Your objective: Rewrite the listing below with each "button" changed to "control" and everything else left as it is.

Raw data:
===
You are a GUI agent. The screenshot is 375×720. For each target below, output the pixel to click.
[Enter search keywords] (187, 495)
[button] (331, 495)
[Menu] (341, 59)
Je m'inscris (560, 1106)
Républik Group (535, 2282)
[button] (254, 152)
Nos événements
===
Answer to the exercise:
You are a GUI agent. The screenshot is 375×720. For each target below, output the pixel to click.
[Enter search keywords] (187, 495)
[control] (331, 495)
[Menu] (341, 59)
Je m'inscris (560, 1106)
Républik Group (535, 2282)
[control] (254, 152)
Nos événements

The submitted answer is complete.